Non so se avete mai letto Fernando Pessoa, sicuramente lo avrete sentito nominare. In quella sorta di diario lirico postumo ricostruito dagli studiosi della sua opera, il "Libro dell'inquietudine", c'è un frammento particolarmente significativo:
Quando sono sdraiato sulla mia poltrona e solo un tenue filo mi lega alla vita, con quale chiarezza descrivo nella mia riflessione, dettandoli all'inerzia, i paesaggi che non potrò mai narrare e le frasi che non scriverò mai! Scandisco periodi interi, perfetti in ogni loro parola; ascolto trame di drammi che esistono nella mia immaginazione; seguo verso per verso la scansione ritmica di interi poemi [...] Ma se mi muovo dalla poltrona dove alimento queste sensazioni quasi perfette e mi siedo al tavolo per scriverle, le parole svaniscono, e i drammi si interrompono [...]
Ho avuto tutti i progetti possibili. L'Iliade che ho composto possedeva la logica di un'ispirazione e una successione ferrea di epodi sconosciuta a Omero. Al confronto con la studiata perfezione dei miei versi inesistenti l'esattezza di Virgilio è povera e la forza di Milton è fiacca. Le mie allegorie satiriche sono superiori a Swift per precisione simbolica e per la perfezione dei dettagli [...]

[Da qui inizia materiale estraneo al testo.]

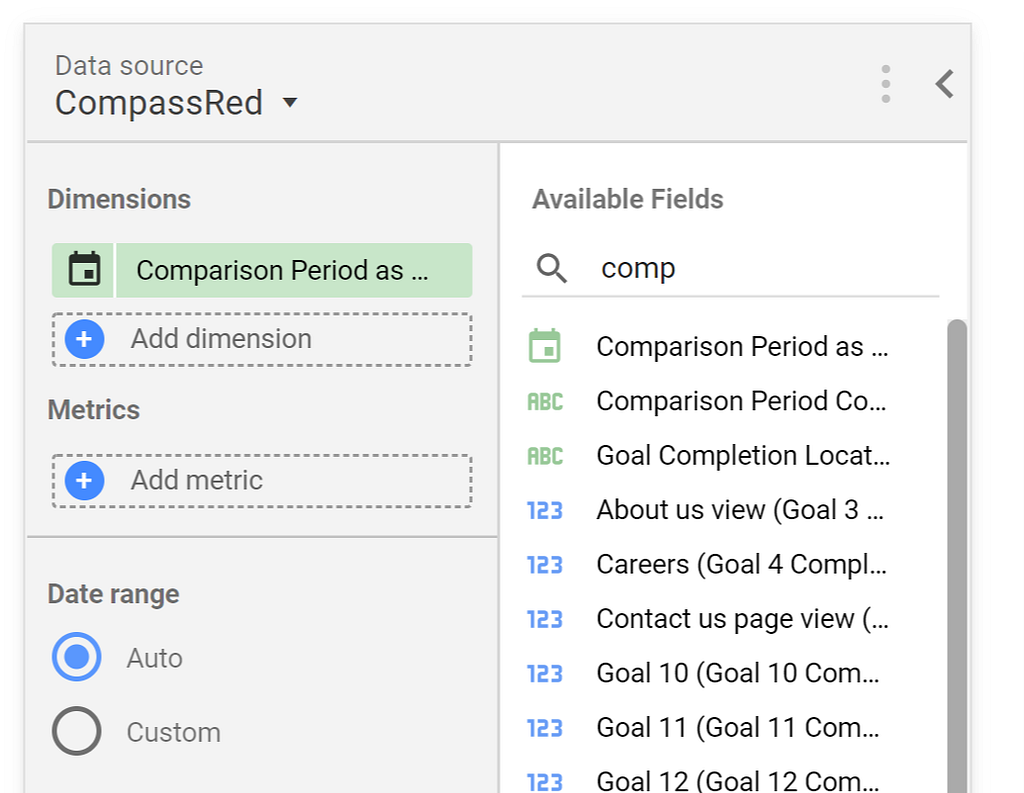1024x793 pixels.
Task: Click the blue plus icon for Add metric
Action: 84,480
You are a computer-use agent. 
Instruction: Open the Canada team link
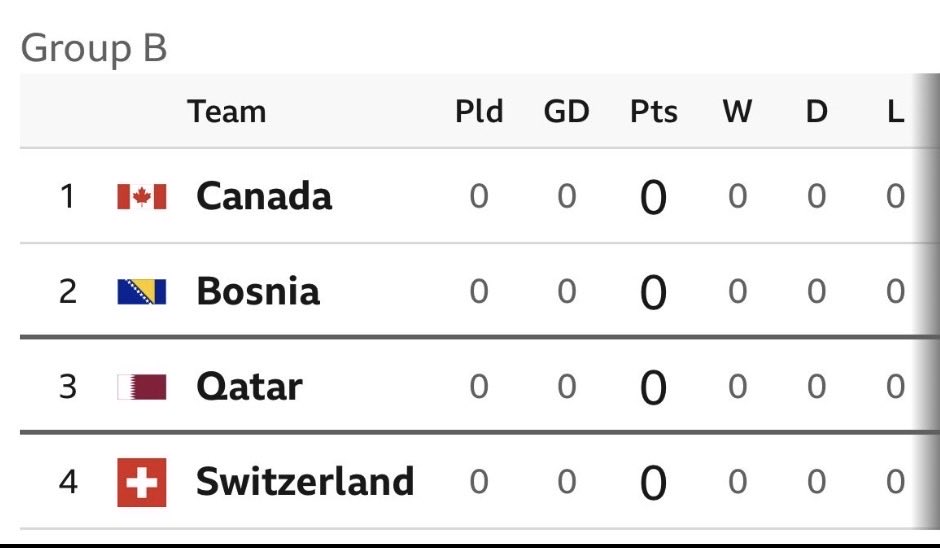point(264,196)
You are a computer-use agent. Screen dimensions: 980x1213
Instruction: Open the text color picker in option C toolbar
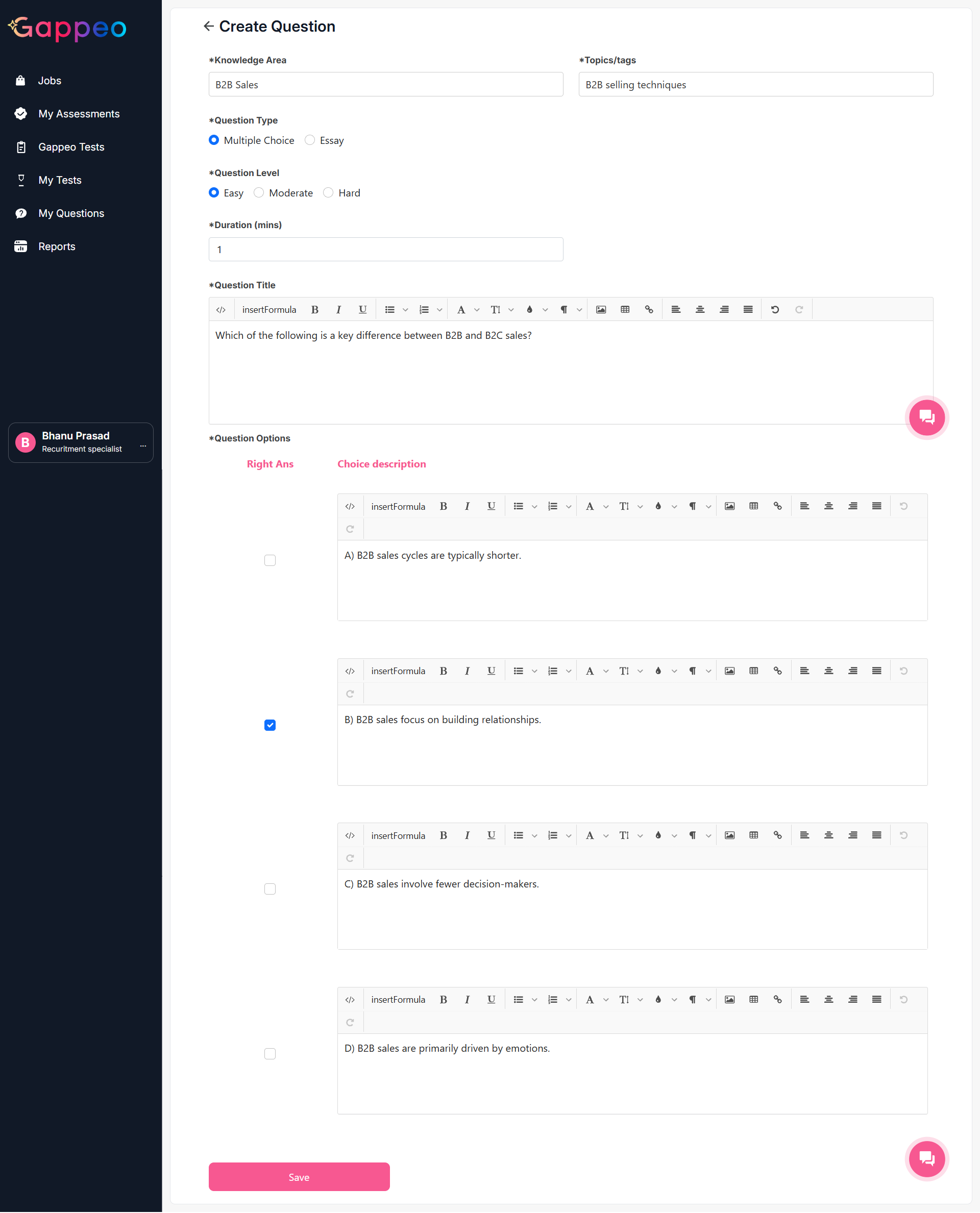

Sono stato un genio in qualcosa di più che nel sogno e in qualcosa di meno che nella vita.
É una sensazione che conosco e che probabilmente anche altri posseduti dall'ossessione per la scrittura conoscono. Nel dormiveglia delle albe dei giorni festivi, quante idee, ispirazioni, spunti, "periodi interi" che parevano impeccabili. Che però, trascrivendoli più tardi, non sembrano più così impeccabili. In effetti nel momento in cui scorrevano nella mente resa serena e intorpidita dal riposo erano lievemente diversi. Qualcosa è rimasto nella memoria, ma qualcosa no. E ciò che è rimasto non basta mai a ricostruire nel dettaglio quel che è andato perduto...
(Scusate l'interruzione della programmazione ordinaria, smetto subito di delirare. Lunedì si riparte con le strisce fumettistiche).